- _Your goal_
Copy the entries below, swapping each "Identify the location of" for "Give the position of" and keeping everything else the same.

------------------------------

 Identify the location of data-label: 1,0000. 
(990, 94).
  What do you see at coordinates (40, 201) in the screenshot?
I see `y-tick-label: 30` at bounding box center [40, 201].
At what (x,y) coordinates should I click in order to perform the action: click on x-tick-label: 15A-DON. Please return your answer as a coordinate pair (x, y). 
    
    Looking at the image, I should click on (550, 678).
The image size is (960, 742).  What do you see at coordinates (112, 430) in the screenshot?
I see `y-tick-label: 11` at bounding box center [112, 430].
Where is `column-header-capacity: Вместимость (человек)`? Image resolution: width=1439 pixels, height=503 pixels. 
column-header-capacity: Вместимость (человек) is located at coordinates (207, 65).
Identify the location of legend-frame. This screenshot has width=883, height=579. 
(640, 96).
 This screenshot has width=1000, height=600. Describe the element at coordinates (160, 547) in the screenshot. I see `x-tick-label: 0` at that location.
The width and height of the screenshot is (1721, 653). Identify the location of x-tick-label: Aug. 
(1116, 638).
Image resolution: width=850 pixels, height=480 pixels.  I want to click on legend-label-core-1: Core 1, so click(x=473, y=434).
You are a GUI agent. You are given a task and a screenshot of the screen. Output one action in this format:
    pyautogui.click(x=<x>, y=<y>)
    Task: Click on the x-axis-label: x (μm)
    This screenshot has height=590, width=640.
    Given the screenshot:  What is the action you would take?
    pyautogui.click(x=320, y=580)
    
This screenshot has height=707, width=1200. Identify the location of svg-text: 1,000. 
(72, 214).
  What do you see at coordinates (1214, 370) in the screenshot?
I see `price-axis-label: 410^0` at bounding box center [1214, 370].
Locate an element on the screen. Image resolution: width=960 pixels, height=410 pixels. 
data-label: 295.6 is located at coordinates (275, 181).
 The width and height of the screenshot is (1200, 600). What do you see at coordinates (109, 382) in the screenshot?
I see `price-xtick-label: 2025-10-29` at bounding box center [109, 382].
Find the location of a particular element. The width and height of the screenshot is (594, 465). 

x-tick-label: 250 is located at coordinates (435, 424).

------------------------------

- _Solution below_
 Give the position of data-label: 1,0000. 
(990, 94).
  What do you see at coordinates (40, 201) in the screenshot?
I see `y-tick-label: 30` at bounding box center [40, 201].
At what (x,y) coordinates should I click in order to perform the action: click on x-tick-label: 15A-DON. Please return your answer as a coordinate pair (x, y). 
    
    Looking at the image, I should click on (550, 678).
The image size is (960, 742).  What do you see at coordinates (112, 430) in the screenshot?
I see `y-tick-label: 11` at bounding box center [112, 430].
Where is `column-header-capacity: Вместимость (человек)`? Image resolution: width=1439 pixels, height=503 pixels. 
column-header-capacity: Вместимость (человек) is located at coordinates (207, 65).
Give the position of legend-frame. This screenshot has width=883, height=579. 
(640, 96).
 This screenshot has width=1000, height=600. Describe the element at coordinates (160, 547) in the screenshot. I see `x-tick-label: 0` at that location.
The width and height of the screenshot is (1721, 653). Give the position of x-tick-label: Aug. 
(1116, 638).
Image resolution: width=850 pixels, height=480 pixels.  I want to click on legend-label-core-1: Core 1, so click(x=473, y=434).
You are a GUI agent. You are given a task and a screenshot of the screen. Output one action in this format:
    pyautogui.click(x=<x>, y=<y>)
    Task: Click on the x-axis-label: x (μm)
    This screenshot has height=590, width=640.
    Given the screenshot:  What is the action you would take?
    pyautogui.click(x=320, y=580)
    
This screenshot has height=707, width=1200. Give the position of svg-text: 1,000. 
(72, 214).
  What do you see at coordinates (1214, 370) in the screenshot?
I see `price-axis-label: 410^0` at bounding box center [1214, 370].
Locate an element on the screen. Image resolution: width=960 pixels, height=410 pixels. 
data-label: 295.6 is located at coordinates (275, 181).
 The width and height of the screenshot is (1200, 600). What do you see at coordinates (109, 382) in the screenshot?
I see `price-xtick-label: 2025-10-29` at bounding box center [109, 382].
Find the location of a particular element. The width and height of the screenshot is (594, 465). 

x-tick-label: 250 is located at coordinates (435, 424).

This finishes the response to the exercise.